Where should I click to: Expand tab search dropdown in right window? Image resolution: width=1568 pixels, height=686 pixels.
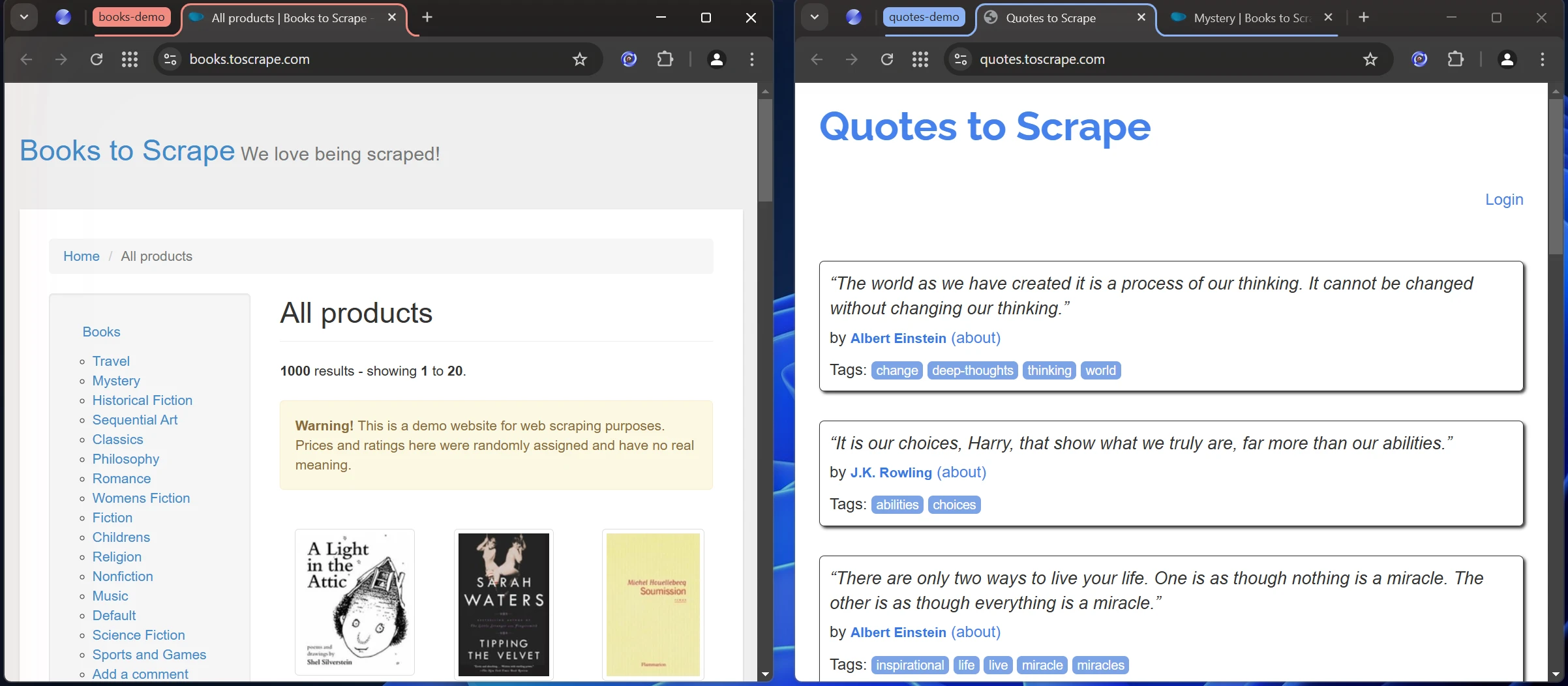pos(815,17)
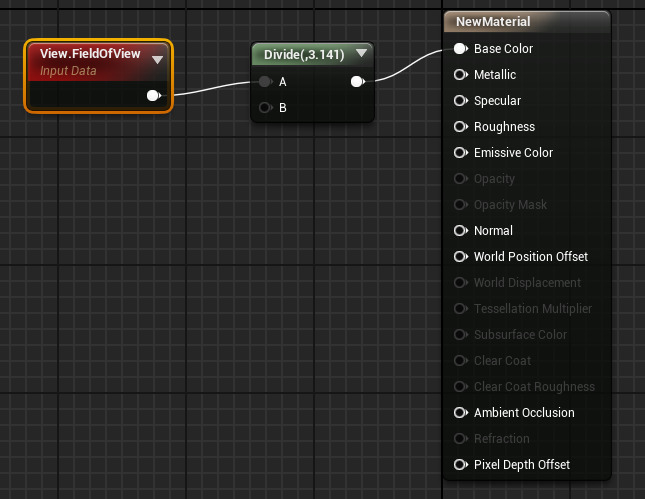This screenshot has height=499, width=645.
Task: Select the Divide(,3.141) node header
Action: (x=302, y=54)
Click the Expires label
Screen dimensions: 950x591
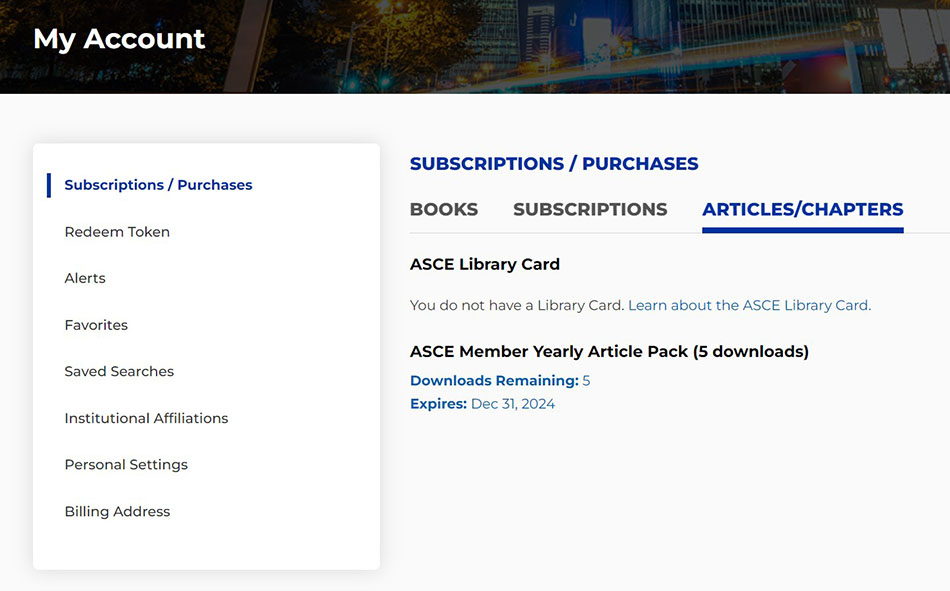(x=437, y=403)
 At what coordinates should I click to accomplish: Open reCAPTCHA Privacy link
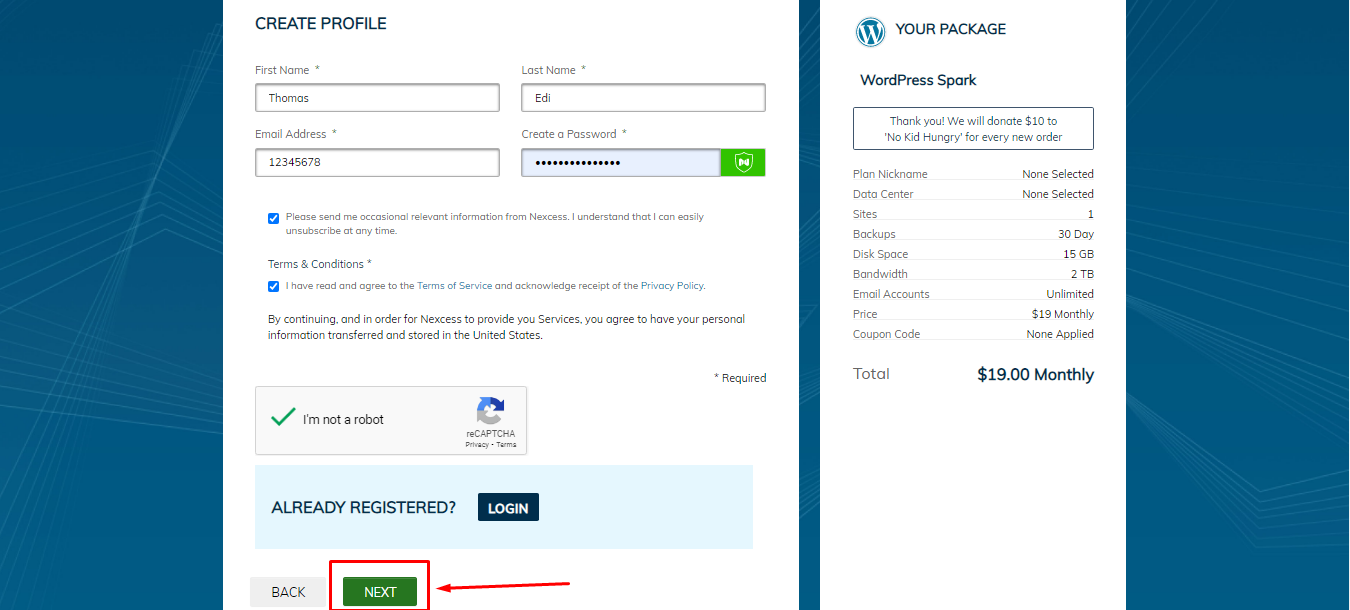(x=476, y=444)
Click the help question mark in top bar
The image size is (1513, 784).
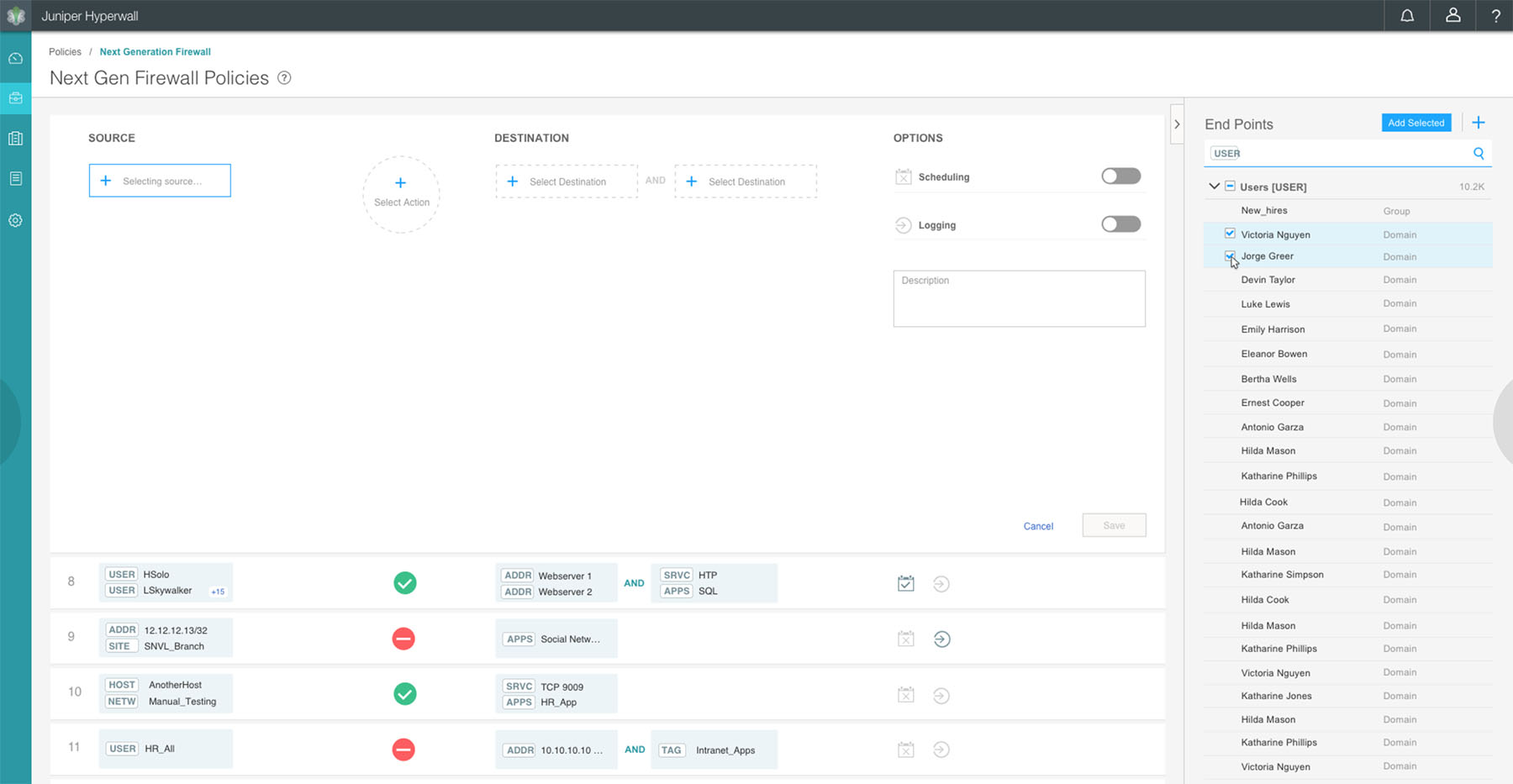pos(1495,16)
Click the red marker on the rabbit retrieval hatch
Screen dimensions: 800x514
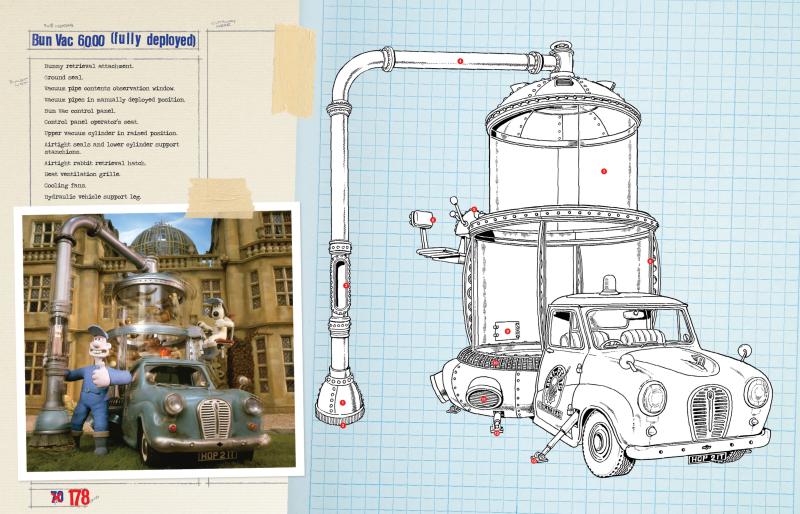508,330
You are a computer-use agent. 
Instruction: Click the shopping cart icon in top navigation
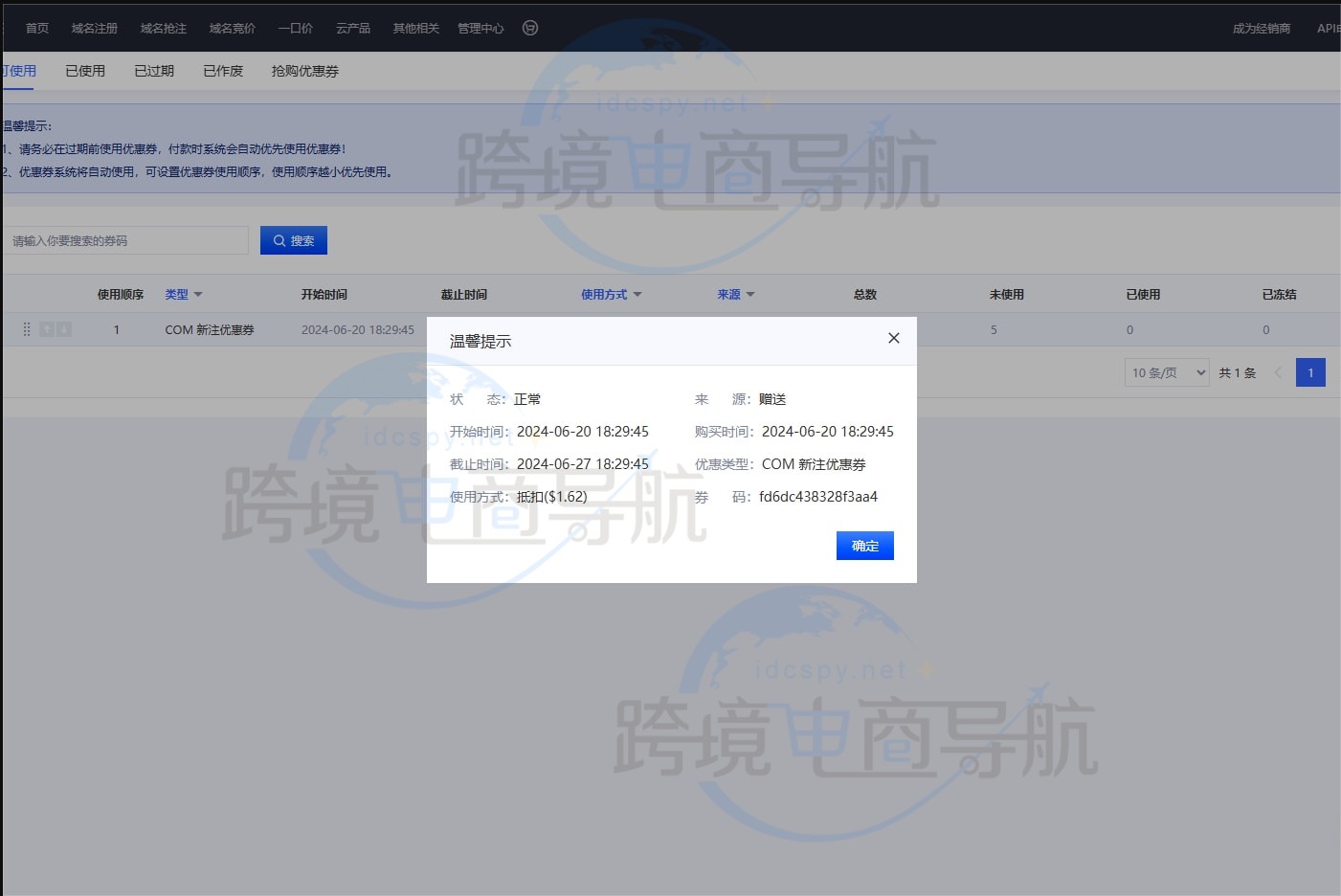pos(530,28)
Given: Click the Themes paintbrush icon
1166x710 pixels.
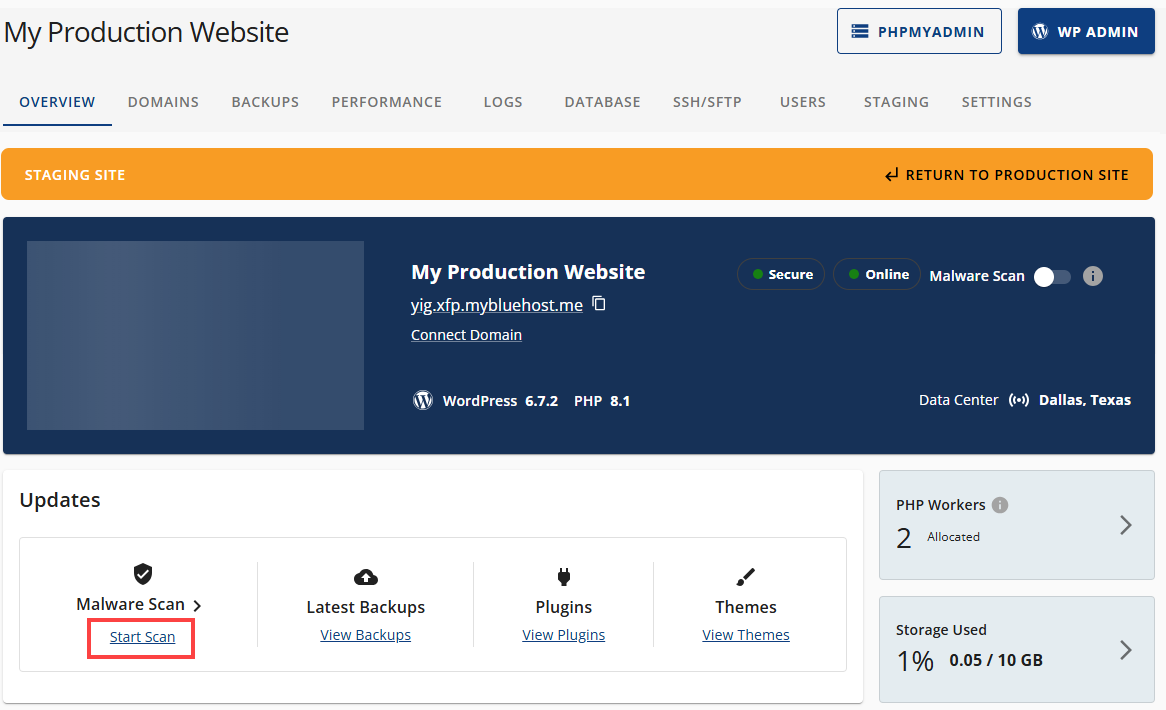Looking at the screenshot, I should click(745, 577).
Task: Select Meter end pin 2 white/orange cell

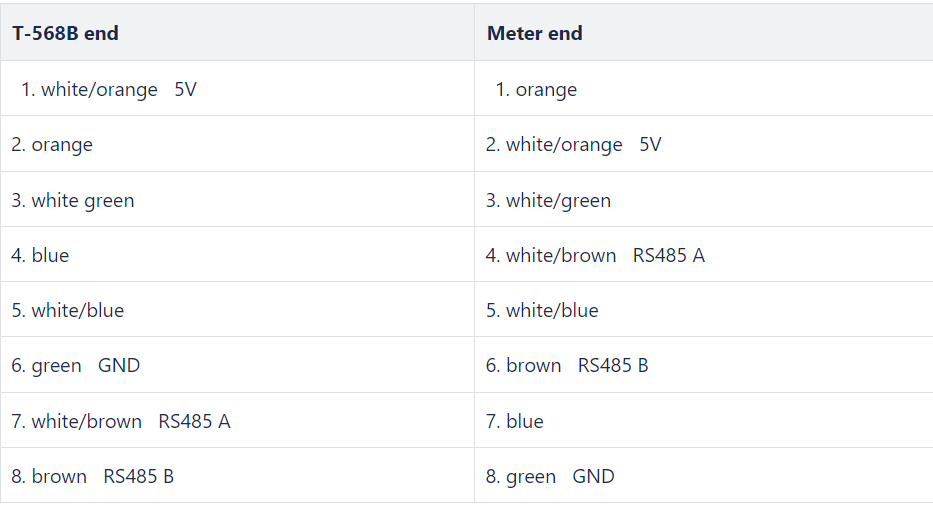Action: point(573,145)
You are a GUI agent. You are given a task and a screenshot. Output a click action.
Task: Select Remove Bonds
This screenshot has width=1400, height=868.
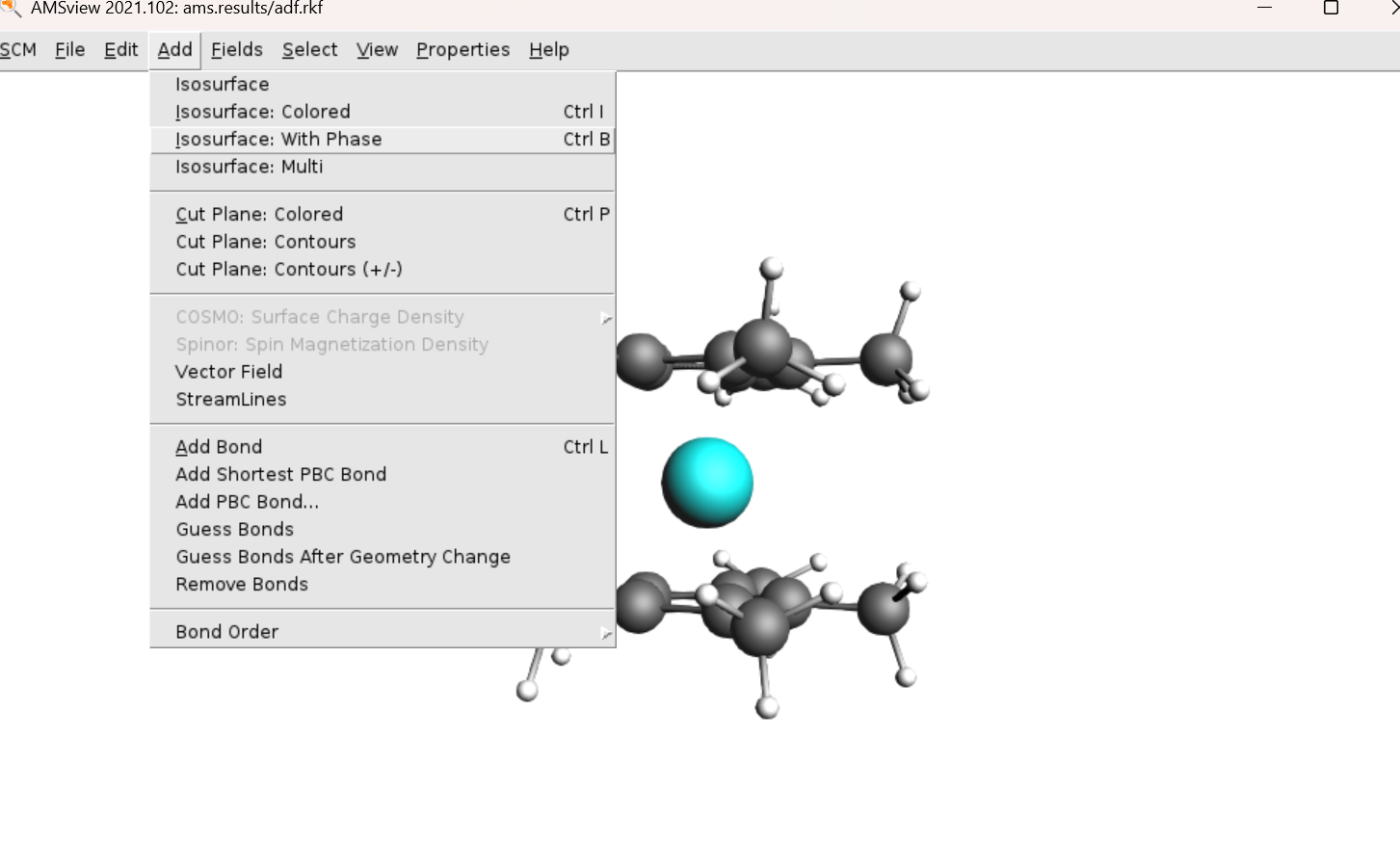tap(383, 584)
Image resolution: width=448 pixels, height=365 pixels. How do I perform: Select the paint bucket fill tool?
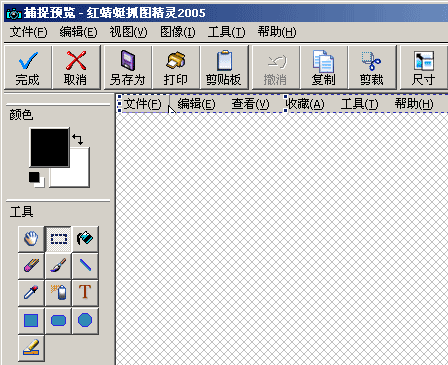(85, 239)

● ● ● ● ● ● ●

**Required work**
Transcribe the records above exactly and drop every picture.

**Your solution**
Where should I click to: Expand tab search dropdown in right window? Image resolution: width=1568 pixels, height=686 pixels.
pos(815,17)
This screenshot has height=499, width=645.
Task: Select the Divide(,3.141) node header
Action: (x=302, y=54)
Click the Expires label
Screen dimensions: 950x591
(x=437, y=403)
 At what coordinates should I click to accomplish: Open reCAPTCHA Privacy link
(x=476, y=444)
Click the help question mark in top bar
The image size is (1513, 784).
pos(1495,16)
Click the red marker on the rabbit retrieval hatch
Screen dimensions: 800x514
508,330
You are a computer-use agent. 
Instruction: Click the shopping cart icon in top navigation
pos(530,28)
Given: Click the Themes paintbrush icon
1166x710 pixels.
Looking at the screenshot, I should click(745, 577).
Task: Select Meter end pin 2 white/orange cell

Action: point(573,145)
You are a GUI agent. You are given a task and a screenshot. Output a click action.
Task: Select Remove Bonds
This screenshot has width=1400, height=868.
tap(383, 584)
Image resolution: width=448 pixels, height=365 pixels. How do I perform: Select the paint bucket fill tool?
(85, 239)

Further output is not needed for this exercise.